The S. Korean long-term care insurance system is comparable to those in Germany and Japan. We have included a sentence in the Introduction regarding long-term care insurance. Please see page 2, line 66. 

 

3. References (P9-10, L310-401): clustered references should not be separated (e.g. [8,9] instead of [8, 9]).

Response: We have edited the citation style throughout the main text.

 

4. English: additional proof reading would enhance it greatly. Some sentences could be restructured for clarity.

Response: Thank you for the suggestion. We have reviewed the manuscript carefully and received professional editing services for the resubmission.

Reviewer 3 Report

South Korea is one of the G20 countries with high GDP and rich financial resources for looking after the elderly, including demented, citizens. Life expectancy is quite high in the country therefore the expected rise in dementia cases is higher than in most countries of the World. The national record keeping system appers very good and the Authors used these databases to conduct a retrospective study on socioeconomic costs if dementia.

The study provides insight into the care and health insurance system in South Korea and this is interesting on its own for the readership, because it appears to be a quite efficient and good system with a mix of solidarity-based sate health care and self-funding. The study concludes that people with long term care insurance and comminity based services attract the lowest socioeconomic costs and those without such insurance admitted to long-term care hospital have the highest costs. The presentation of results is correct and the discussion is balanced, including a fair account on the limitations of the study. The reference list is adequate. 

The topic is important, relevant and a report from the Korean penninsula is welcome (this paper covers only the South and the naive question arises in the Reviewer, that a comparative analysis with the North would be of interest). 

Specific questions and comments:

1) specify how was the diagnosis of dementia established? (specialist centre of what type?, GP? or other specialist?)

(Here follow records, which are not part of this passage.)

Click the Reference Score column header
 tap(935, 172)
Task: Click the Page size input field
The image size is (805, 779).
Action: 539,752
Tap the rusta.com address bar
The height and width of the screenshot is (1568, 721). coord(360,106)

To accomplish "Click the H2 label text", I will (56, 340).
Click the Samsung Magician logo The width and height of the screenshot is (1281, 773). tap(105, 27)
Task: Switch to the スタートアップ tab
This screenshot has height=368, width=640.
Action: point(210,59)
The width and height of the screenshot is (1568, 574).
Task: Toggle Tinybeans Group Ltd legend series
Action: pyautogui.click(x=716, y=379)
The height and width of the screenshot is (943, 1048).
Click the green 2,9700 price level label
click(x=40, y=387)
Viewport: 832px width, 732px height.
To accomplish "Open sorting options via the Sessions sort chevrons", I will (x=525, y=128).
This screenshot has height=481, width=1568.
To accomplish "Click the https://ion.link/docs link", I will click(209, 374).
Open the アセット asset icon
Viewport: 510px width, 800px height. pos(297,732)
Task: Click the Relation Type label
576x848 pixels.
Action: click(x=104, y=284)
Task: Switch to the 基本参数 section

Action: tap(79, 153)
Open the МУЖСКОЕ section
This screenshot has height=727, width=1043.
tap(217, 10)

2) Are there 'smart home' and other information technology (IT) infrastructures (robots, video-monitoring, telemedicine, etc.) available, and how do these affect socioeconomic costs?

3) the high proportion of females to what extent reflects (or not) the proportion of women in the elderly population?

Author Response

Reviewer 3:

Specific questions and comments:

1) specify how was the diagnosis of dementia established? (specialist centre of what type?, GP? or other specialist?)

Response: We now describe how dementia was diagnosed: “In South Korea, dementia is diagnosed through three procedural steps: a screening test for cognitive impairment, diagnostic tests to confirm dementia by psychiatrists and neurologists, and differential tests to identify causes of dementia [14].” (please see page 3, lines 111–114).

2) Are there 'smart home' and other information technology (IT) infrastructures (robots, video-monitoring, telemedicine, etc.) available, and how do these affect socioeconomic costs?

Response: In South Korea, despite the recent increasing attention to smart home and information technology infrastructures, these technologies and systems are still uncommon for dementia care. Thus, smart home and information technology infrastructures rarely affected socioeconomic costs in 2016.

3) the high proportion of females to what extent reflects (or not) the proportion of women in the elderly population?

Response: “The proportion of women was much higher than that in the population aged 65 years and older (58% vs. 42%) and slightly lower than that in the population aged 85 years and older (75% vs. 25%) [15].” This content has been added to the main text (please see “2.2. Subjects” on page 3, lines 115–117).

Round 2

Reviewer 2 Report

Thank you for sending your revised paper entitled “Socioeconomic Costs of Dementia Based on Utilization of Health Care and Long-Term-Care Services: A Retrospective Cohort Study” to IJERPH and take my recommendations into account.